BWW Review: AN EVENING WITH JOSHUA BELL AND THE NATIONAL SYMPHONY ORCHESTRA
There is nothing better for me than attending a concert featuring our very own musical force of nature known as the National Symphony Orchestra (NSO). I don't care if it is a pops or classical performance, this ensemble is one of the best in the country and - dare I say - the world.
Add to this a guy who is arguably one of our finest modern day violinists and in the same class as Issac Stern and Itzhak Perlman. I am referring to, of course, the multi-award-winning Joshua Bell.
With these two musical elements coming together, you would think this would be a perfect evening of classical music, right?
Things started off on a high note as Bell took to the podium to conduct the NSO in Beethoven's Symphony No. 7 in A Major, Op. 92. From the outset, Bell had a very passionate conducting style. I was actually surprised that I recognized a theme from the first movement "Poco Sostenuto- Vivace" as being part of a Charlie Brown TV special. Fans will know what I'm referring to. Bell looked as if he felt every note of the piece and in turn his passion for the music translated to the musicians.

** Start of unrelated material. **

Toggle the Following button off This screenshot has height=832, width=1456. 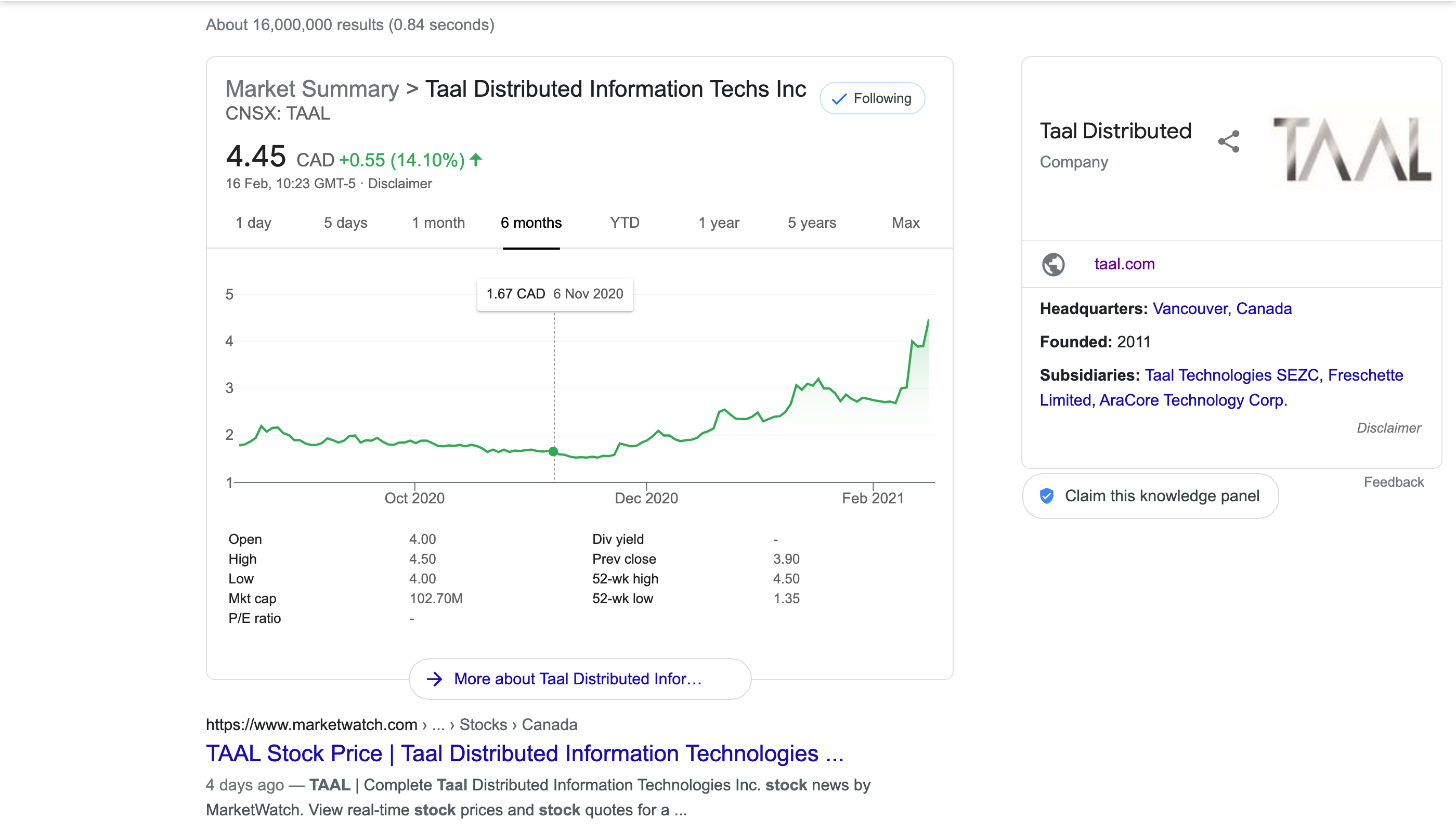(872, 98)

The second half featured Bell on violin with Michael Stern conducting Eduoard Lalo's Symphonie espagnole for Violin and Orchestra, Op. 21. Here is where we had the opportunity to hear Bell achieve violin brilliance. He puts so much love and care into everything he does.
I alluded to something not quite right with this evening earlier. While everything achieved aural brilliance, the dance element in the program did not reach the same level visually.
Dance Heginbotham was commissioned by Kennedy Center to create a work based on the Lalo piece of music. The result was an uninteresting, redundant attempt called Lola. If dance is meant to tell a story, the company failed miserably in conveying it. Add to that, the choreography by John Heginbotham all started looking the same after ten minutes. I'm all for merging different forms of art together but in this case, the visuals did not match the music, at least for this audience member. If anything, they were a distraction.
All in all, if you were to have closed your eyes, this was a superb evening of music with Joshua Bell and the NSO. I just wish what I was watching actually matched what I heard.
Running Time: One hour and 45 minutes with one intermission.